5 Comments on Petróleo, sal-gema e a histórica ausência da consciência ambiental e ecológica em Alagoas

  1. Miguel Gustavo de Paiva Torres // 8 de dezembro de 2023 em 17:28 //

    Que maravilha de artigo. Uma luz sobre a história do petróleo e do Salgema em Alagoas. Escapamos de um dano ainda maior.

  2. A Exploração do petróleo em Alagoas, mesmo não tendo o sucesso desejado foi boa enquanto durou, perguntem aos que trabalharam nesta atividade em Alagoas, os salarios em relação ao mercado eram otimos, trabalhei 34 anos na PETROBRAS em Alagoas e em outros estados,bem que poderiam ter poços na praça dos martirios, deodoro ponta verde ,pirulito, gerando emprego, a Salgema , a mesma coisa, foi bom e é boa, o estado não tem outras boas atividades economicas industriais, as usinas estão capengas,a ecologia é boa quando o povo tem emprego e renda decente,ser ecologista com emprego publico é bom demais

  3. Sérgio A. Santos // 9 de dezembro de 2023 em 18:04 //

    Ótimo artigo! Admito que a geração de emprego e renda foram positivos. Mas, isso não muda a degradação do meio ambiente por conta de uma mineração irresponsável. Se o preenchimento das fossem feitos à medida em elas aumentavam suas cavidades, este problema não teria acontecido. O mesmo acontece com a derrubada das florestas de forma irresponsável! Sei que muitos trabalhadores sustentaram suas famílias trabalhando com o petróleo e com o sal-gema. Hoje seus filhos, netos e outros familiares dos bairros afetados pagam um alto preço. Mas, o maior culpado é o Governo que não fiscaliza de forma eficiente esse tipo de exploração.

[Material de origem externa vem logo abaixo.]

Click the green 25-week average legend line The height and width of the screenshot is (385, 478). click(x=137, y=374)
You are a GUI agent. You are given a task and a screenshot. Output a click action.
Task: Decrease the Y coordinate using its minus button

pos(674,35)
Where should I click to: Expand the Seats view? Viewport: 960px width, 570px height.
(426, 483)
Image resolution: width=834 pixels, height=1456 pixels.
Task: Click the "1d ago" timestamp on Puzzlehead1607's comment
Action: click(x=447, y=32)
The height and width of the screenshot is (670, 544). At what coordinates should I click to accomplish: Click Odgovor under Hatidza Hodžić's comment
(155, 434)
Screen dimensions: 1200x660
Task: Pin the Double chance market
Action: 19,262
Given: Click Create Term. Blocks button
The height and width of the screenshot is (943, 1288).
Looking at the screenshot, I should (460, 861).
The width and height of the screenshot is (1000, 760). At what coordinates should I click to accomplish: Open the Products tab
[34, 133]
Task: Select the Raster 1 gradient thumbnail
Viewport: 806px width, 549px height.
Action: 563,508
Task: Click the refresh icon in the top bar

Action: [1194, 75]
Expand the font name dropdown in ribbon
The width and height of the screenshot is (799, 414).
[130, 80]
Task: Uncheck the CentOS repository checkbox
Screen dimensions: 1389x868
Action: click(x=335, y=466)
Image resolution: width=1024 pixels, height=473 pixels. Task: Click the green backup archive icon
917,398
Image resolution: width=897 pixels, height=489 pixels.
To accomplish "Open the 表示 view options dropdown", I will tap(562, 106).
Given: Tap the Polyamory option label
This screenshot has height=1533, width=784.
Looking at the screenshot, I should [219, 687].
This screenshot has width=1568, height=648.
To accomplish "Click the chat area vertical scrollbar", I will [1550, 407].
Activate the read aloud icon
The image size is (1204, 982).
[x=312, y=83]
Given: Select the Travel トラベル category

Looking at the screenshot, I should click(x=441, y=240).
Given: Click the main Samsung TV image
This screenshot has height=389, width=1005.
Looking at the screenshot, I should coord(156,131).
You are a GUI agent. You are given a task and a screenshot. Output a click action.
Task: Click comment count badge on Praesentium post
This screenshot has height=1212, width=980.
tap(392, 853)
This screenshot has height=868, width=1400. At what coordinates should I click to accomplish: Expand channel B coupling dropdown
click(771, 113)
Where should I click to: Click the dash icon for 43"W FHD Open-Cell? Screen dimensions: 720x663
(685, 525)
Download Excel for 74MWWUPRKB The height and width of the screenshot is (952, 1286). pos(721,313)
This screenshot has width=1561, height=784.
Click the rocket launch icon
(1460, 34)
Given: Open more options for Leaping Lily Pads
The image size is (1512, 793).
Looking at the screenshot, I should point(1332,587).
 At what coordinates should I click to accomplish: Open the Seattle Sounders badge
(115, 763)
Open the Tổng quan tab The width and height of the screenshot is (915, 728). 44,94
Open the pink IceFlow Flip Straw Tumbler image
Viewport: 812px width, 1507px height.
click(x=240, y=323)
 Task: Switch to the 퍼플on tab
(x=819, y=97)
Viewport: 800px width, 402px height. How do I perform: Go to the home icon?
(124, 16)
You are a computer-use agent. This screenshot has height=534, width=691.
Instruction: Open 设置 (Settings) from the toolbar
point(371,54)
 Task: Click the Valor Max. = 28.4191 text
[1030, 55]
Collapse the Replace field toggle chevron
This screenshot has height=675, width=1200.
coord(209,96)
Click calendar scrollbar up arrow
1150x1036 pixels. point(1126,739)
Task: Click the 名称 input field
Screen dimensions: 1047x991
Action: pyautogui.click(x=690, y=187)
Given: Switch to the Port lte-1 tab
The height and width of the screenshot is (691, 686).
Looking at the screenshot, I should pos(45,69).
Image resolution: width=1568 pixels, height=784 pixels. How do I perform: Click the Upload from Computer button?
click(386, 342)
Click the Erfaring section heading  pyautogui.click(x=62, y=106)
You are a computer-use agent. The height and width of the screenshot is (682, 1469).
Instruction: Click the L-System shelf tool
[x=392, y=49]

  4. Caro Roberto Albuquerque de Gusmão Correia, se sua intenção foi a de diminuir o autor (recurso retórico) ao imputar-lhe ser detentor de emprego público, lamento lhe informar que o autor não tem emprego público algum. É um profissional autônomo. Mas agradeço por contribuir expondo sua visão sobre o problema, que, de certa forma, comprova que o autor está abordando algo real, existente. Obrigado por contribuir.

  5. Confesso que não sabia, nada disso, foi uma aula! Obrigado!